7 Myths About Native Advertising, Busted

October 29, 2018 Article

Native ads broke into the digital space in the early 2010s, but they’re still widely misunderstood.

Native ads were introduced as a form of digital advertising in the early 2010s and have since gained enough headway to become a multi-billion dollar industry. However, because native ads only recently came into the spotlight, there are still a number of misconceptions surrounding this type of advertising.

1. Native ads are inherently deceptive
One of the most common misconceptions about native ads is that they’re inherently deceptive. This stems in part from format. Native ads match the form and function of surrounding content, meaning they blend in better on a web page. As with new ideas, regulation falls behind the technology, meaning best practices and regulations became widely recognized after native ads went digital.

DATA:
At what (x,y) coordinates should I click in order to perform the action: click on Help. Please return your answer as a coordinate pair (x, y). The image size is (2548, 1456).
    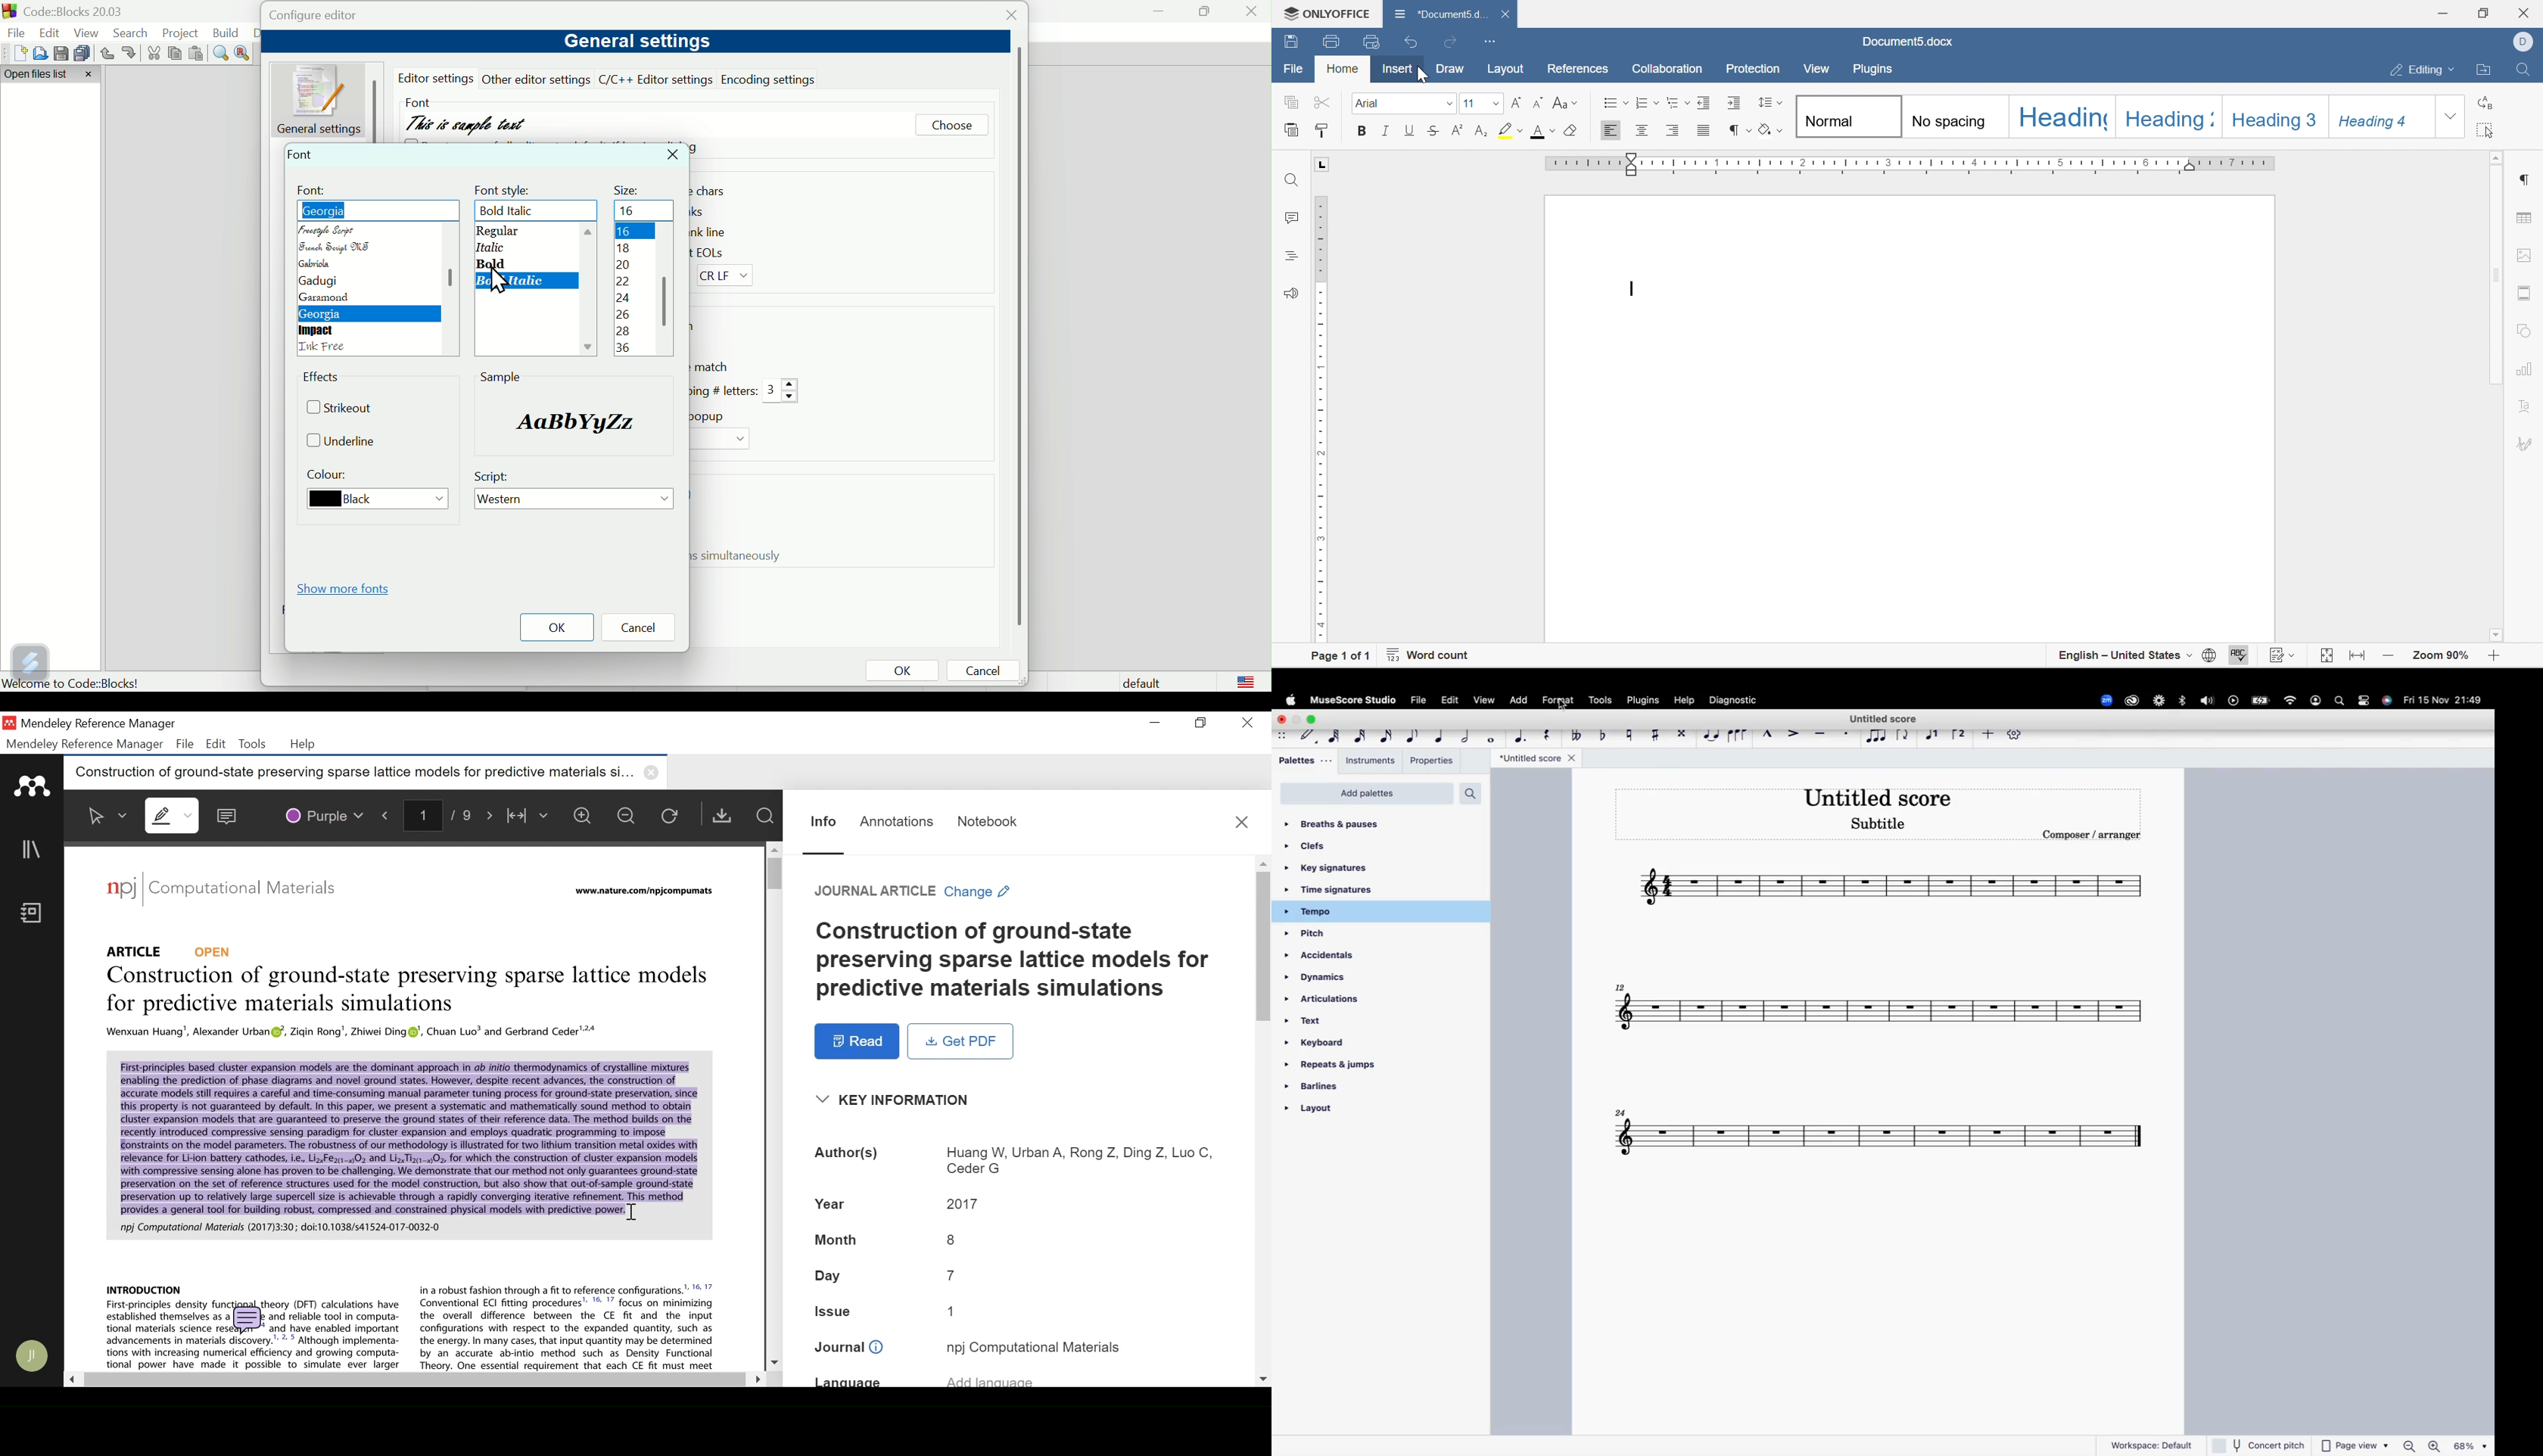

TASKS TO CARRY OUT:
1. Write out the native advertising article word for word from "Native ads broke" to "type of advertising.".
2. According to the native advertising article, when were native ads introduced as a form of digital advertising?

ANSWERS BY TASK:
1.
Native ads broke into the digital space in the early 2010s, but they’re still widely misunderstood.

Native ads were introduced as a form of digital advertising in the early 2010s and have since gained enough headway to become a multi-billion dollar industry. However, because native ads only recently came into the spotlight, there are still a number of misconceptions surrounding this type of advertising.

2. In the early 2010s.